• [Working data]:
--- Begin ---

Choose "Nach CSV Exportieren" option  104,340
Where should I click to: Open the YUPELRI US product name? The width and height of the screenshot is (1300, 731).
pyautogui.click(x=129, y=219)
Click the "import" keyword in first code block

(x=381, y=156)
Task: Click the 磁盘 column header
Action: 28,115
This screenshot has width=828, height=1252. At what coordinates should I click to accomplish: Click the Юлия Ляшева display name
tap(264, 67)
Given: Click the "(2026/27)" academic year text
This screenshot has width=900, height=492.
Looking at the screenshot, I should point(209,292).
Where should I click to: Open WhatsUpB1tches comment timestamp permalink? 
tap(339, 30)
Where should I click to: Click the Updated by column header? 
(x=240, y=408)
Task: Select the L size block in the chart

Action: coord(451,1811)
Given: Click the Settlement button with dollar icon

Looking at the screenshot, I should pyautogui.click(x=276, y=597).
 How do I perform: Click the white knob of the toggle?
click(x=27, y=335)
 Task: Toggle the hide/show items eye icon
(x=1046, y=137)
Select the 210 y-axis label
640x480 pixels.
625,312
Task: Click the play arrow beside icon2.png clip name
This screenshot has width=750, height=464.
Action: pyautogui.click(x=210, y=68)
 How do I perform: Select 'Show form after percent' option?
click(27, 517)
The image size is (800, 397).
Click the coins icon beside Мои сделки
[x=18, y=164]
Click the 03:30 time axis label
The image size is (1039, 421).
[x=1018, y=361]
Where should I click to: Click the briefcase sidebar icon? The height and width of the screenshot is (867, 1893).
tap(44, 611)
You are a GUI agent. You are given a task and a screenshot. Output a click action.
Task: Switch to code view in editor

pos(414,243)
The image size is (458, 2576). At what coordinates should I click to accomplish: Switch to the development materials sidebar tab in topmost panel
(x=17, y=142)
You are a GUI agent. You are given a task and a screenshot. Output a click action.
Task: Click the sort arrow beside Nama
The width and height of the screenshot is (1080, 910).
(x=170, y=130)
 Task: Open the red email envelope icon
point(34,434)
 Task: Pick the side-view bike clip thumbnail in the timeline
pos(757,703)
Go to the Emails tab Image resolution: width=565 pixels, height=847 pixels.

--- End ---

• [Your goal]:
Rewrite all the material above as a JSON list of strings with one string per line, leaving out blank lines.

• [Task response]:
[
  "Choose \"Nach CSV Exportieren\" option  104,340",
  "Where should I click to: Open the YUPELRI US product name? The width and height of the screenshot is (1300, 731).",
  "pyautogui.click(x=129, y=219)",
  "Click the \"import\" keyword in first code block",
  "(x=381, y=156)",
  "Task: Click the 磁盘 column header",
  "Action: 28,115",
  "This screenshot has width=828, height=1252. At what coordinates should I click to accomplish: Click the Юлия Ляшева display name",
  "tap(264, 67)",
  "Given: Click the \"(2026/27)\" academic year text",
  "This screenshot has width=900, height=492.",
  "Looking at the screenshot, I should point(209,292).",
  "Where should I click to: Open WhatsUpB1tches comment timestamp permalink? ",
  "tap(339, 30)",
  "Where should I click to: Click the Updated by column header? ",
  "(x=240, y=408)",
  "Task: Select the L size block in the chart",
  "Action: coord(451,1811)",
  "Given: Click the Settlement button with dollar icon",
  "Looking at the screenshot, I should pyautogui.click(x=276, y=597).",
  " How do I perform: Click the white knob of the toggle?",
  "click(x=27, y=335)",
  " Task: Toggle the hide/show items eye icon",
  "(x=1046, y=137)",
  "Select the 210 y-axis label",
  "640x480 pixels.",
  "625,312",
  "Task: Click the play arrow beside icon2.png clip name",
  "This screenshot has width=750, height=464.",
  "Action: pyautogui.click(x=210, y=68)",
  " How do I perform: Select 'Show form after percent' option?",
  "click(27, 517)",
  "The image size is (800, 397).",
  "Click the coins icon beside Мои сделки",
  "[x=18, y=164]",
  "Click the 03:30 time axis label",
  "The image size is (1039, 421).",
  "[x=1018, y=361]",
  "Where should I click to: Click the briefcase sidebar icon? The height and width of the screenshot is (867, 1893).",
  "tap(44, 611)",
  "You are a GUI agent. You are given a task and a screenshot. Output a click action.",
  "Task: Switch to code view in editor",
  "pos(414,243)",
  "The image size is (458, 2576). At what coordinates should I click to accomplish: Switch to the development materials sidebar tab in topmost panel",
  "(x=17, y=142)",
  "You are a GUI agent. You are given a task and a screenshot. Output a click action.",
  "Task: Click the sort arrow beside Nama",
  "The width and height of the screenshot is (1080, 910).",
  "(x=170, y=130)",
  " Task: Open the red email envelope icon",
  "point(34,434)",
  " Task: Pick the side-view bike clip thumbnail in the timeline",
  "pos(757,703)",
  "Go to the Emails tab Image resolution: width=565 pixels, height=847 pixels."
]